I watched his every move as he pulled the stopper from the bottle and filled two glasses. The aroma from the blood filled my nostrils, making my mouth water. I was doing my best not to drool.
“I’m not sure if anyone has told you, but I was good friends with Albert Vanderlind,” Whitright said, lifting a goblet. “The best of friends.”
“Oh?” I grunted, trying to sound neutral. I was starving, but I remembered what Jessie had said about not giving information to anyone.
“Yes,” he replied, his hand tightening around the glass. “I was devastated when he was lost at sea. I just couldn’t wrap my head around the fact that he would be tossed overboard simply for sating his appetite with some little cabin boy.”
“The mortals on the boat were probably shocked to discover that vampires existed,” I said in a tight voice, desperately wanting him to lift his hand and offer me the goblet.
“Maybe so, but you’d think that they would naturally recognize him as a superior being.”
My stomach was so empty that it was throbbing. “Do you think a wolf recognizes a human as a superior being?”
This made him chuckle. “I suppose not. I know that cats definitely don’t.” He laughed some more, his hand jerking a little. My eyes were riveted on the blood as it sloshed a little in the glass, the tangy scent of it filling the air.
“If you were a pig, and you knew you were lined up to be slaughtered, wouldn’t you want to kill the farmers?” I asked. “Even though the farmer appeared to be a superior
being.”
“You make a good point,” Whitright said. “I guess I’ve never considered things from the perspective of the pig.”
Saying nothing, I forced my eyes away from the goblet. Whitright obviously meant to torture me or he would have handed over the glass. He had to have known that I was hungry.
“How did you and Mr. Vanderlind know each other?” I asked in an attempt to take control of the conversation.
“We were childhood friends,” Whitright replied. “I was turned quite a few years before him, obviously,” he said with a boyish grin. “But that’s only if you look at it from a mortal perspective.”
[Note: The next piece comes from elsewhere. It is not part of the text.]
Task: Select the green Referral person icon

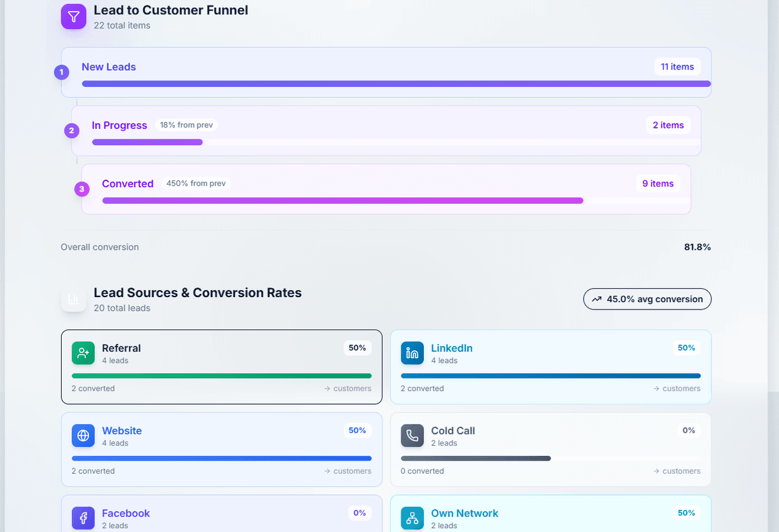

I was too new of a vampire to look at anything beyond a mortal perspective. “I’m sorry you lost your friend,” I said in a quiet voice.
He glared at me, eyes blazing. “I was his maker.”
Chapter 12
“His maker?” That surprised me. Jessie had said that Whitright and his grandfather were best friends; not maker and progeny. That was a whole different relationship. But could it be true? I looked him straight in the eye. “Really”
“I should have been,” he said, breaking my stare to look at his shoes. “He must have asked me to turn him at least a hundred times.”
“And you never gave in?”
“No.” He shook his head. “I was too young and squeamish for such things. But Albert would have never even known about the existence of the undead, if it wasn’t for me.”
“I don’t think you can hold yourself responsible for…”
“But I am responsible,” Whitright interrupted. “At first, he was simply fascinated by the fact that while he grew older, I stayed trapped in this pubescent state,” he said, half raising his arms and looking down at his immature body. The blood sloshed some more and I dug my nails into the arms of the leather chair. “But somewhere in his twenties, he decided that he’d age long enough and that I should ‘freeze him in time’, as he used to say.”